>> start Data extract

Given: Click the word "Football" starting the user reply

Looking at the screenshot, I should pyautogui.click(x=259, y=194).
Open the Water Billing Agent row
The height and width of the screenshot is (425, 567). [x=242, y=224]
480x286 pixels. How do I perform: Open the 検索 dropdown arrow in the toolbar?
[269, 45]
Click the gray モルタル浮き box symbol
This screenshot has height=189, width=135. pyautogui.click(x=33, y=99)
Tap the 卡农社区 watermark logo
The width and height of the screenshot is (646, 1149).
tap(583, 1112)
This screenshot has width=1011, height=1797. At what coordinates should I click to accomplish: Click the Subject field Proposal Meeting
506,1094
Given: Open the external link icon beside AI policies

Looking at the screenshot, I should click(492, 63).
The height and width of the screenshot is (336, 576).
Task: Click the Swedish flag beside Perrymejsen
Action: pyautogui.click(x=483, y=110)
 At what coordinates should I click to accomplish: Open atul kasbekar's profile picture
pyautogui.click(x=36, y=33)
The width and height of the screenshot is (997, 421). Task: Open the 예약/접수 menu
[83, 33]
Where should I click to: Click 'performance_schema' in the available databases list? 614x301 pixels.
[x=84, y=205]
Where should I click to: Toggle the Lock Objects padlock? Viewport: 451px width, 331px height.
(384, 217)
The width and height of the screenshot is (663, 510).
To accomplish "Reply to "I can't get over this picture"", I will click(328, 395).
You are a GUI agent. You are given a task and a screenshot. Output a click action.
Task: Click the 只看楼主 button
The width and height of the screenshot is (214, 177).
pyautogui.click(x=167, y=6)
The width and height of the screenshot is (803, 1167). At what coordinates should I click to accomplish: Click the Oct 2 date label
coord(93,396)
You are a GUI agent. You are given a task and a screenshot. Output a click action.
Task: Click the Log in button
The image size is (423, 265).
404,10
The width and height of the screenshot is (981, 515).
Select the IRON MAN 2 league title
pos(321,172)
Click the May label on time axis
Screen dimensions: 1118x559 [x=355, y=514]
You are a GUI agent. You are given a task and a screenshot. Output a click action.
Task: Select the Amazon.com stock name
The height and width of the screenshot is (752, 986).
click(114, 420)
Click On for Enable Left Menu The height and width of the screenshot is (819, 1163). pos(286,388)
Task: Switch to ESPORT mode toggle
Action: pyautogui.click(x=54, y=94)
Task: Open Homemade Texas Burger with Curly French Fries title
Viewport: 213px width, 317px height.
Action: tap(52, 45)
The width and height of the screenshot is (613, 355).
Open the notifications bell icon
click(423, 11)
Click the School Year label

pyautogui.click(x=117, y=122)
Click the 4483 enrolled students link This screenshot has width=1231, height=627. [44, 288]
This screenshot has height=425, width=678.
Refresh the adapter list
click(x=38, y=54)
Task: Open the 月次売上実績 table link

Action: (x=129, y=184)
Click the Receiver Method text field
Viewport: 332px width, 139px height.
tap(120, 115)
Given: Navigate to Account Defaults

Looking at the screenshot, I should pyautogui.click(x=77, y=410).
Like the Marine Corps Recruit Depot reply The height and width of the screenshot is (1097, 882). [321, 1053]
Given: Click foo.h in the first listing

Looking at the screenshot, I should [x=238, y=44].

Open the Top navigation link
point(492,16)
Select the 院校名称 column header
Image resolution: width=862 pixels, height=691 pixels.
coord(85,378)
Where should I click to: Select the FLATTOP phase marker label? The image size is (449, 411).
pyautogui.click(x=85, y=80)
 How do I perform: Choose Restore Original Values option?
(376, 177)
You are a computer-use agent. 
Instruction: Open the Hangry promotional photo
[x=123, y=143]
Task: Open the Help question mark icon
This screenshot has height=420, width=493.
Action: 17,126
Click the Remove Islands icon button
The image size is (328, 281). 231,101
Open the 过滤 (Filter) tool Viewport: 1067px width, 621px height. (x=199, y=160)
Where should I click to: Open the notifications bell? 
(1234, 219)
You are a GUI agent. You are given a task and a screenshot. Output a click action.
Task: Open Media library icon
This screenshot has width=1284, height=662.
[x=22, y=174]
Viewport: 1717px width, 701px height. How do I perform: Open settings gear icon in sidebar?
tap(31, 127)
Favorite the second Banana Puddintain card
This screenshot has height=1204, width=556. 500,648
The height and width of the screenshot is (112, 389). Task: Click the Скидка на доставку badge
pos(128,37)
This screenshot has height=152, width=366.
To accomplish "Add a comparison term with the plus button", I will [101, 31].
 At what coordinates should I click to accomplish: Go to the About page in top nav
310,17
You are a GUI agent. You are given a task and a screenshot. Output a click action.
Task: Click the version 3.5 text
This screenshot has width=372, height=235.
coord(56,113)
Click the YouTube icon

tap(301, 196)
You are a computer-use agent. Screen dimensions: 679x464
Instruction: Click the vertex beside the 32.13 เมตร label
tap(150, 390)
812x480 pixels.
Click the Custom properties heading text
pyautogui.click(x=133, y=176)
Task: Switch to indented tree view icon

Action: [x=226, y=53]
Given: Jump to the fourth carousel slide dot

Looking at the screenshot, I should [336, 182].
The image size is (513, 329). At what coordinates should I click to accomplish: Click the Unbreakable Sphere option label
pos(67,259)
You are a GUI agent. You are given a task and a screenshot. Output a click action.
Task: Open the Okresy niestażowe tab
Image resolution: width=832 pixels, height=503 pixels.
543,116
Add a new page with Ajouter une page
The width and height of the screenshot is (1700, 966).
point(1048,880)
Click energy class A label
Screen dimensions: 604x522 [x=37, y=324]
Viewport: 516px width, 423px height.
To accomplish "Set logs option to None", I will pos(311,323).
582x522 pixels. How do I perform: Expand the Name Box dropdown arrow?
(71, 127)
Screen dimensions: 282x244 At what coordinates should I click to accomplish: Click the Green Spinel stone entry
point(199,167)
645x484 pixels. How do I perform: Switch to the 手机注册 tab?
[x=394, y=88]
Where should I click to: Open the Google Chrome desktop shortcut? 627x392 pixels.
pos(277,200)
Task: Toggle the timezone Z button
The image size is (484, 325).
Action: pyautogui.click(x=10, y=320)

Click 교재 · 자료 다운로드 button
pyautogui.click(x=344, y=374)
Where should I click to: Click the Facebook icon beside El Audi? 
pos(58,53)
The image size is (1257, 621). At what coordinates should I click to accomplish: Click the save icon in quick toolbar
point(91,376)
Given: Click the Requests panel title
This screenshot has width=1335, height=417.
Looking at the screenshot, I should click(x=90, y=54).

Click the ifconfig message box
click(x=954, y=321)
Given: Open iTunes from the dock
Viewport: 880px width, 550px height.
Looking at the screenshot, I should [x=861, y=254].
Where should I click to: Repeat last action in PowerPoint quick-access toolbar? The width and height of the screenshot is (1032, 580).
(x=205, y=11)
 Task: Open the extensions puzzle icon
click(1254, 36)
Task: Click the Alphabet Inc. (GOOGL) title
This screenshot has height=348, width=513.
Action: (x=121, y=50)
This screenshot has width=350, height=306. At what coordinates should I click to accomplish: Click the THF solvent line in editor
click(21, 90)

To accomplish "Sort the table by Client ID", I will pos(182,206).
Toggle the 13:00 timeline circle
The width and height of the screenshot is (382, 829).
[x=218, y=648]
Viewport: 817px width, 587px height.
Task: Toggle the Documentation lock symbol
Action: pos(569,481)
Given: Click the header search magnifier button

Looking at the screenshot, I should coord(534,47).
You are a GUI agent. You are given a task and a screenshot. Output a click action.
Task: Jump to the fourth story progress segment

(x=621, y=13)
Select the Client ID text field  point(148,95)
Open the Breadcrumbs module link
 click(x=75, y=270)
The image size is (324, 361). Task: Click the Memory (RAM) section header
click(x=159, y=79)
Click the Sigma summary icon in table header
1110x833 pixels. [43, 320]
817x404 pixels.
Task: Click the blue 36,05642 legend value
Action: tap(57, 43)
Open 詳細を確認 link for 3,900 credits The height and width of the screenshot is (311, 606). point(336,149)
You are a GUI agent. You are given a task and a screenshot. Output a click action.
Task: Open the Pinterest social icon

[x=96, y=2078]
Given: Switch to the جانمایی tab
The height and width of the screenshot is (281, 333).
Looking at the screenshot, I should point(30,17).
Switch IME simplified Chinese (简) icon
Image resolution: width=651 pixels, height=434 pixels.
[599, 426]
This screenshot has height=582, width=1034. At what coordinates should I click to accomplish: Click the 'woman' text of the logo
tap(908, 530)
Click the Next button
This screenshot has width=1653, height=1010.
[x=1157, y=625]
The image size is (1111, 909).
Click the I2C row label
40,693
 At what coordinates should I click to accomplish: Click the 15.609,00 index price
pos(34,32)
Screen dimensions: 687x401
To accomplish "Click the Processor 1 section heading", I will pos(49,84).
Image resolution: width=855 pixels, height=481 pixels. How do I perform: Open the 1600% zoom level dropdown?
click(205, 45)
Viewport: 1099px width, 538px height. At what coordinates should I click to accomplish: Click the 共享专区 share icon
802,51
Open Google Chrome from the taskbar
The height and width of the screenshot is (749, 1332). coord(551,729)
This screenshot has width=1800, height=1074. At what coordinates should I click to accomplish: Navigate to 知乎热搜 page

>> end Data extract

▶ _Given problem_: Copy the lines verbatim, from the line with "Where should I click to: Click 'performance_schema'" to the line with "Action: tap(52, 45)", including both of those lines.

▶ _Output of the task_:
Where should I click to: Click 'performance_schema' in the available databases list? 614x301 pixels.
[x=84, y=205]
Where should I click to: Toggle the Lock Objects padlock? Viewport: 451px width, 331px height.
(384, 217)
The width and height of the screenshot is (663, 510).
To accomplish "Reply to "I can't get over this picture"", I will click(328, 395).
You are a GUI agent. You are given a task and a screenshot. Output a click action.
Task: Click the 只看楼主 button
The width and height of the screenshot is (214, 177).
pyautogui.click(x=167, y=6)
The width and height of the screenshot is (803, 1167). At what coordinates should I click to accomplish: Click the Oct 2 date label
coord(93,396)
You are a GUI agent. You are given a task and a screenshot. Output a click action.
Task: Click the Log in button
The image size is (423, 265).
404,10
The width and height of the screenshot is (981, 515).
Select the IRON MAN 2 league title
pos(321,172)
Click the May label on time axis
Screen dimensions: 1118x559 [x=355, y=514]
You are a GUI agent. You are given a task and a screenshot. Output a click action.
Task: Select the Amazon.com stock name
The height and width of the screenshot is (752, 986).
click(114, 420)
Click On for Enable Left Menu The height and width of the screenshot is (819, 1163). pos(286,388)
Task: Switch to ESPORT mode toggle
Action: pyautogui.click(x=54, y=94)
Task: Open Homemade Texas Burger with Curly French Fries title
Viewport: 213px width, 317px height.
Action: tap(52, 45)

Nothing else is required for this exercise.